Ask the Expert


Question by: Lindsey

We submit a tender, get selected for presentation, then learn we are the preferred choice. At this point, a client will try to chip us down on fee. How do we avoid this?


Hmm, they’ve already told you you’re the preferred bidder…! It’s not likely they are going to change their mind on that. They want to work with you, but just want to see if they can get an even better deal.

Don’t just agree to a discount!

So, don’t be so quick to drop your fee. The other bidders may have come in lower, but they are the same bidders that your client doesn’t want! Agreeing to reduce your fee sends out a very quick message that you overpriced in the first place, and it’s a hard position to climb out of for future work. Instead of offering a reduction, there are a number of credible things you can say and offer instead:

 Ask them why they want to review the fee

Sometimes they just like to ask for asking’s sake. Go to point 4 below.

 Ask them why they selected you as the preferred bidder

They will say some combination of:

“We like you the most.”

“Your solution is better than the other bidders and will get us better results.”

“You have the most relevant experience so we feel more confident going with you.”

And you can respond with: “It took us time, skill, and investment to get to this level of capability for our clients, and it’s why we need to charge more than our competitors.”


  1. Explain your value

Most people outline their fee and the terms that go with them, but rarely how they arrived at that figure. Explain why your fee is good value for money. I use the following stripped-back example to explain value to my clients:

Your competitor’s fee is £100 and they prove they can save or make the client £1,000.
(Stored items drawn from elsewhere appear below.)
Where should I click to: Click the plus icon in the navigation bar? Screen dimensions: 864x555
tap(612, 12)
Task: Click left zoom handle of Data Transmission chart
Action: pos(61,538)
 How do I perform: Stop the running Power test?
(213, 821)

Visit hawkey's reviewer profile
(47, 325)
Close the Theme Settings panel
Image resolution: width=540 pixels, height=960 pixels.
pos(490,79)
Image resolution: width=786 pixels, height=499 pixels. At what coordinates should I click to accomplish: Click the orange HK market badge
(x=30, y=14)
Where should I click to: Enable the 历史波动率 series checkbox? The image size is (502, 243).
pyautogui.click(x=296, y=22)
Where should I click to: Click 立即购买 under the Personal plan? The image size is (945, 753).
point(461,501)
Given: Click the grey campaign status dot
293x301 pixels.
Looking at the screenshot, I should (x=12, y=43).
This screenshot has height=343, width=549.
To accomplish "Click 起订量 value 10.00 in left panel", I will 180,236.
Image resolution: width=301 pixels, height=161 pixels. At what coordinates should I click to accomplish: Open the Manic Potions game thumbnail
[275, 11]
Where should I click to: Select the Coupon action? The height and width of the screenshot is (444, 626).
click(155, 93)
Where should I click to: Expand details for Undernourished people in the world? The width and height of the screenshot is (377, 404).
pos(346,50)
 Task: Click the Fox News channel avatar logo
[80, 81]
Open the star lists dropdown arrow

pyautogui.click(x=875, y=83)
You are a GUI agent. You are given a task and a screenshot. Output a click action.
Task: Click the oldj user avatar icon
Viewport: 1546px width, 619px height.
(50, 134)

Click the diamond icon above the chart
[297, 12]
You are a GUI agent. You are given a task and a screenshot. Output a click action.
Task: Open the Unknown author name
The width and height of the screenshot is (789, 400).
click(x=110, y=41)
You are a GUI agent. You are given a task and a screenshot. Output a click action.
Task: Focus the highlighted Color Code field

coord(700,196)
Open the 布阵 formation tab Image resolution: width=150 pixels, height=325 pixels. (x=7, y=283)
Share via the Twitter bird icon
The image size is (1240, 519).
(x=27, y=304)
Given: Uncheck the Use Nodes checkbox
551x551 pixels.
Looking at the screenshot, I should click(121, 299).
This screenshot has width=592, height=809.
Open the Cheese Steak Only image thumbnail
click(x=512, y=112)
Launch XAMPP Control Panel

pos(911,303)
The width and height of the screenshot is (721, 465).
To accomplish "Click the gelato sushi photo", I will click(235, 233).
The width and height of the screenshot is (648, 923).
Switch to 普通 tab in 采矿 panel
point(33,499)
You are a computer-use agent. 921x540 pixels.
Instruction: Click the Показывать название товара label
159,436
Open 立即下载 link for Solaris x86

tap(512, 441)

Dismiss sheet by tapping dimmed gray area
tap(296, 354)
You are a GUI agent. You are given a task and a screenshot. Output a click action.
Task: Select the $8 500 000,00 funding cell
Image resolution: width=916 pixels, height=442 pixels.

Your fee is £500, but you prove you can save or make them £5,000. Which one would you rather go with?

  1. Give options

Don’t budge on your original quote, but offer something. Outline some options. This gives them the freedom of choice.

  1. Put a percentage at risk against your agreed targets and performance levels
  2. Go through it together and take something away, reallocate resource, or adjust timings
  3. Ask for more work as part of the agreement within a timeframe

Never round your numbers up or down. £10,000 looks like it has been plucked out of thin air. £9,700 comes across as considered and reflects your best possible price, reducing the desire to negotiate.

The fee is the pivotal element in winning work, but it doesn’t mean you have to be the cheapest to get it. Explain why you are worth what you are charging, how you arrived at that figure, and how you will drive better results for your client.